Input:
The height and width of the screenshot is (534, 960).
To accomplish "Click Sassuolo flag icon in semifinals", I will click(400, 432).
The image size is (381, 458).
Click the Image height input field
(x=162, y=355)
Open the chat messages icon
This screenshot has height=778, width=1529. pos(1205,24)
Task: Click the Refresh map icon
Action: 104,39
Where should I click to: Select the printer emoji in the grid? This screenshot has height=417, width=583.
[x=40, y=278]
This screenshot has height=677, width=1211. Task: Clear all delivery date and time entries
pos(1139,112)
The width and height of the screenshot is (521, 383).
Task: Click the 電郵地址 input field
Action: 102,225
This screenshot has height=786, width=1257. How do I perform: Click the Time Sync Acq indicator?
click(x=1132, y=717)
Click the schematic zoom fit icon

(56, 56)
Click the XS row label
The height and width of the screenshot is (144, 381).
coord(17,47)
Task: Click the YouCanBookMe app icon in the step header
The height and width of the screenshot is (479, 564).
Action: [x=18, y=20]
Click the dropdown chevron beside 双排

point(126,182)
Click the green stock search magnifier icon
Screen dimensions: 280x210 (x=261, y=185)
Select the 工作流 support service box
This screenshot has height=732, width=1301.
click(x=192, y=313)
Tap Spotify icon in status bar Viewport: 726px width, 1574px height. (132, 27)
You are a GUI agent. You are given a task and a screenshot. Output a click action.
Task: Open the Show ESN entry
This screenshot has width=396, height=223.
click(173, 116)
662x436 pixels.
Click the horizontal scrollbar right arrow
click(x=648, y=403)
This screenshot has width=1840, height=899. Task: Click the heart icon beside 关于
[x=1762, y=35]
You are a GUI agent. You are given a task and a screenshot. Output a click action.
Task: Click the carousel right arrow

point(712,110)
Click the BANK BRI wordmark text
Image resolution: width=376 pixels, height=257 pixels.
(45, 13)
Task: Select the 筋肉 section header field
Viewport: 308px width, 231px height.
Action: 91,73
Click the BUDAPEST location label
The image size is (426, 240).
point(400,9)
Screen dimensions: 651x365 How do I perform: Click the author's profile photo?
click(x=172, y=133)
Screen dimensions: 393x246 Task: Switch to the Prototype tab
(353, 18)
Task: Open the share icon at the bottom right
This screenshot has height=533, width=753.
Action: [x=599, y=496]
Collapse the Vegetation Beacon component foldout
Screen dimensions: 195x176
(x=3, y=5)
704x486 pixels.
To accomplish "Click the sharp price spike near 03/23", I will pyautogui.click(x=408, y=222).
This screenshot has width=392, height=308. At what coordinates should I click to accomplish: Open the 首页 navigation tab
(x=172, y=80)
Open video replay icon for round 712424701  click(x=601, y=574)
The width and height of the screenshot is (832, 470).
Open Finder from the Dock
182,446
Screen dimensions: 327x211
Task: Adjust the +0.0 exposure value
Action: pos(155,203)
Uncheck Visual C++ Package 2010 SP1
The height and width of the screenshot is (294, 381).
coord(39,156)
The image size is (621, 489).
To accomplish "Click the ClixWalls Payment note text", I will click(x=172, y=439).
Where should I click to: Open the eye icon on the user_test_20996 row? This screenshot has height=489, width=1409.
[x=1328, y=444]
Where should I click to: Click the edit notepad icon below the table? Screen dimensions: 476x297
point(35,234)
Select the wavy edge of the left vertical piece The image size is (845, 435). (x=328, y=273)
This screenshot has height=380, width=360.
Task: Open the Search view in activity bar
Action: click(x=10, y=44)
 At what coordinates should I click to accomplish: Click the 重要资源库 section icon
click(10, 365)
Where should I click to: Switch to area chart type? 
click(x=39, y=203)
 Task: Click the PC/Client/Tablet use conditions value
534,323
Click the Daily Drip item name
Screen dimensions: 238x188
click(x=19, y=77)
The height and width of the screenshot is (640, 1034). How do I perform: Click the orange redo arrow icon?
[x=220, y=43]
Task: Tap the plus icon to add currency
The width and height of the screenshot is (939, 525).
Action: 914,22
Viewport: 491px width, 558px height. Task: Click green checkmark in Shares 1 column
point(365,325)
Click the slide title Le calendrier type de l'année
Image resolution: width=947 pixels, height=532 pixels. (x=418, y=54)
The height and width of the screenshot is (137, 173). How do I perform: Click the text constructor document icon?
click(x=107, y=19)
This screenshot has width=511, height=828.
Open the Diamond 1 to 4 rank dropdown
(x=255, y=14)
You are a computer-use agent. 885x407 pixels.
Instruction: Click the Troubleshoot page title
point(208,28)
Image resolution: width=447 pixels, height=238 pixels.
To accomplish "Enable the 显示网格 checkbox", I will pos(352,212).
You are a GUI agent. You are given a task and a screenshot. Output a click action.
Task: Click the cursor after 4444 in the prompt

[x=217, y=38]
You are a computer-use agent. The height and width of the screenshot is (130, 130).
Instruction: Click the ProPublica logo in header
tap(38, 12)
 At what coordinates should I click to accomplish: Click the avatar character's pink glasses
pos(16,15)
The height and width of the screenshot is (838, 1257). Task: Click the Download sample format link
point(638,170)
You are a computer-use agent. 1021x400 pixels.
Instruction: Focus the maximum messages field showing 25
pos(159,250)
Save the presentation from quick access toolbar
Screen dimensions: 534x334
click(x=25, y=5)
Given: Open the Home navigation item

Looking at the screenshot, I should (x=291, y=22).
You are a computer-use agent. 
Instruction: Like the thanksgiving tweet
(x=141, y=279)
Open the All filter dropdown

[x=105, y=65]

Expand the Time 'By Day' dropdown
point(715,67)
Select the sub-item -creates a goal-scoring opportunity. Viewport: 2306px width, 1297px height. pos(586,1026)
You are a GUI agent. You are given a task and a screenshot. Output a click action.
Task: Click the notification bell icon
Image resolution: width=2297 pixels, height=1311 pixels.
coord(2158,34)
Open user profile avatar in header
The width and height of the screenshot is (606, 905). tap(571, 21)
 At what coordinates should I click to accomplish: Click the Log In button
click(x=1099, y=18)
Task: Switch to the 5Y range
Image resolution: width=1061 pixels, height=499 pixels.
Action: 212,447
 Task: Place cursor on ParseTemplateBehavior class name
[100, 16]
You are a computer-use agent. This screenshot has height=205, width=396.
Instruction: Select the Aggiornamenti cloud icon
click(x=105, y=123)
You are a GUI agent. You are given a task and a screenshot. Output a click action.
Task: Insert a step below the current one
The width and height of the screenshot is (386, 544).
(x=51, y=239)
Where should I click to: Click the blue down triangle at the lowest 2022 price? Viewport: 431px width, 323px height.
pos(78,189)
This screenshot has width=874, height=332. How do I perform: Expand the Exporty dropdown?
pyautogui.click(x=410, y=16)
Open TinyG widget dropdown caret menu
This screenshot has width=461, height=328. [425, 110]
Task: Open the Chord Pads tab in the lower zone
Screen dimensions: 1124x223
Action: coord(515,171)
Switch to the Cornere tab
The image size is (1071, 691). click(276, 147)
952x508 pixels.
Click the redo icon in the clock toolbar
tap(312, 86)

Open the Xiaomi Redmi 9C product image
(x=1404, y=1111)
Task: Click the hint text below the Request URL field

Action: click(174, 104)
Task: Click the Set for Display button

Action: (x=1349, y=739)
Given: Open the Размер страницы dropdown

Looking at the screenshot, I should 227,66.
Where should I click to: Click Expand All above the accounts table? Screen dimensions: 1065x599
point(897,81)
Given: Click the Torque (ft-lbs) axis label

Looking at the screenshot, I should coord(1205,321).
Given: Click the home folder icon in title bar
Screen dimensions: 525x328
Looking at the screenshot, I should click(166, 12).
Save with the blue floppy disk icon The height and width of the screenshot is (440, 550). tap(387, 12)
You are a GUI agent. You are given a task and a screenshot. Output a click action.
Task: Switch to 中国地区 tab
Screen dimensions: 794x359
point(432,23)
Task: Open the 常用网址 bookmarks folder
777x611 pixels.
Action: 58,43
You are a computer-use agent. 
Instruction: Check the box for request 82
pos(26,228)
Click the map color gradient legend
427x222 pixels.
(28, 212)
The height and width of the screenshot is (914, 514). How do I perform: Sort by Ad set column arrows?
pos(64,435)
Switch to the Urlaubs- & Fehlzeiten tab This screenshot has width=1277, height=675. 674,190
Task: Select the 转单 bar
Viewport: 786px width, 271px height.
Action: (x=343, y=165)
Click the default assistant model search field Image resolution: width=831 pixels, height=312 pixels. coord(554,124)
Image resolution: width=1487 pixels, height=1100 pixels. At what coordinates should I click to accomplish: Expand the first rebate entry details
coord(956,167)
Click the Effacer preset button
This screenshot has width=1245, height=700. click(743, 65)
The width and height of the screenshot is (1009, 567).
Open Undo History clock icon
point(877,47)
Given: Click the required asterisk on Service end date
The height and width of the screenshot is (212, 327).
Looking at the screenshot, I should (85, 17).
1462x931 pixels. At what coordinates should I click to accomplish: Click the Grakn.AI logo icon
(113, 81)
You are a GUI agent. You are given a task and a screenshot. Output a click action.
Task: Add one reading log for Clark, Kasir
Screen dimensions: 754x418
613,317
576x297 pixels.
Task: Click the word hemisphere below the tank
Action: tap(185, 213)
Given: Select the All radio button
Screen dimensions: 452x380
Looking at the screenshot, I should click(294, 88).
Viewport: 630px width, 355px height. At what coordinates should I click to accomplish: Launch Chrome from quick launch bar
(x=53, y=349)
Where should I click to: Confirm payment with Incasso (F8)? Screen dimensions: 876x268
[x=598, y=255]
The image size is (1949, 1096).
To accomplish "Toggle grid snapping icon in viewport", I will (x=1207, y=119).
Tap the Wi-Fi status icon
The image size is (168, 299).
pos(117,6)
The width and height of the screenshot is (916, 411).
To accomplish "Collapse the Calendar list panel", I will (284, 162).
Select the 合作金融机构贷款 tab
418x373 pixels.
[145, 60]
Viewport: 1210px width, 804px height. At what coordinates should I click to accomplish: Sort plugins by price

Task directions: Reproduce verbatim the span of the material that opens with the line containing "Image resolution: width=1487" and closes with the line containing "This screenshot has width=1245, height=700.", both lines included.

Correct result:
Image resolution: width=1487 pixels, height=1100 pixels. At what coordinates should I click to accomplish: Expand the first rebate entry details
coord(956,167)
Click the Effacer preset button
This screenshot has width=1245, height=700. click(743, 65)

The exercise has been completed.